(GIVEN INFORMATION)

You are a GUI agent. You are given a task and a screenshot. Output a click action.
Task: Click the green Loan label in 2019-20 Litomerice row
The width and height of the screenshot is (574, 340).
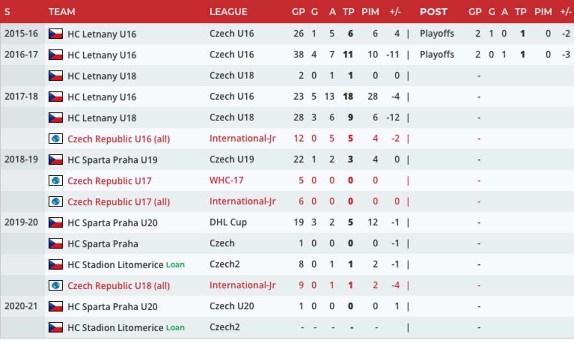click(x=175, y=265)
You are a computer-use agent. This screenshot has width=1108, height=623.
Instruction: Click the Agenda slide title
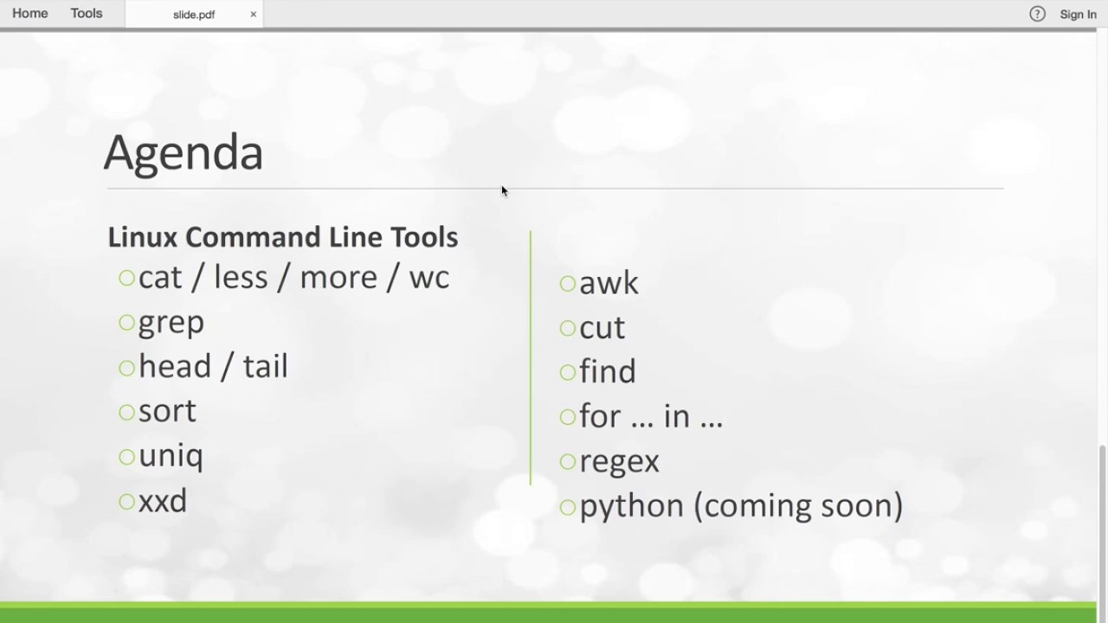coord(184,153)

(End GIVEN INFORMATION)
(GIVEN INFORMATION)

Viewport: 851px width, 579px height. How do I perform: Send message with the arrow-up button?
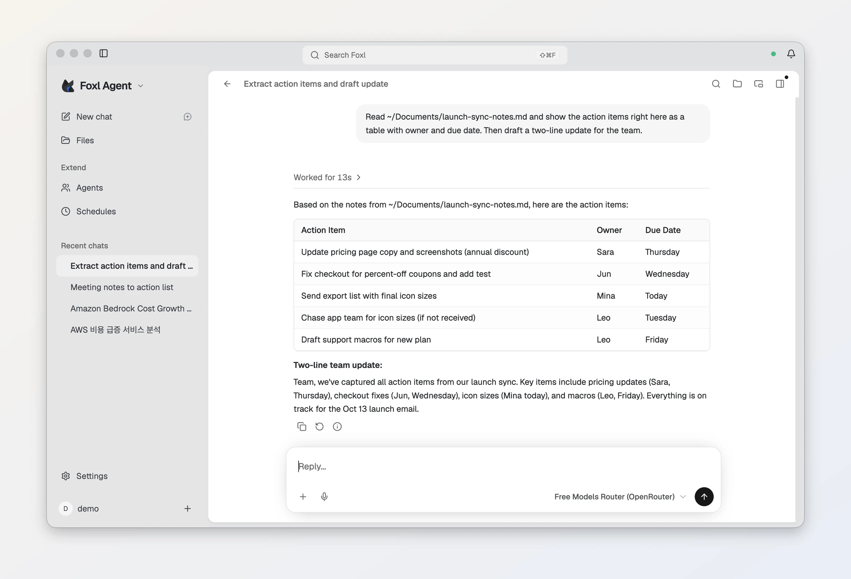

(End GIVEN INFORMATION)

ACTIVITY>
Return the lines containing "agent", taking each one from the listing.

ANSWER FOR THIS EXERCISE>
You are a GUI agent. You are given a task and a screenshot. Output a click action.
You are a computer-use agent. This screenshot has width=1108, height=623.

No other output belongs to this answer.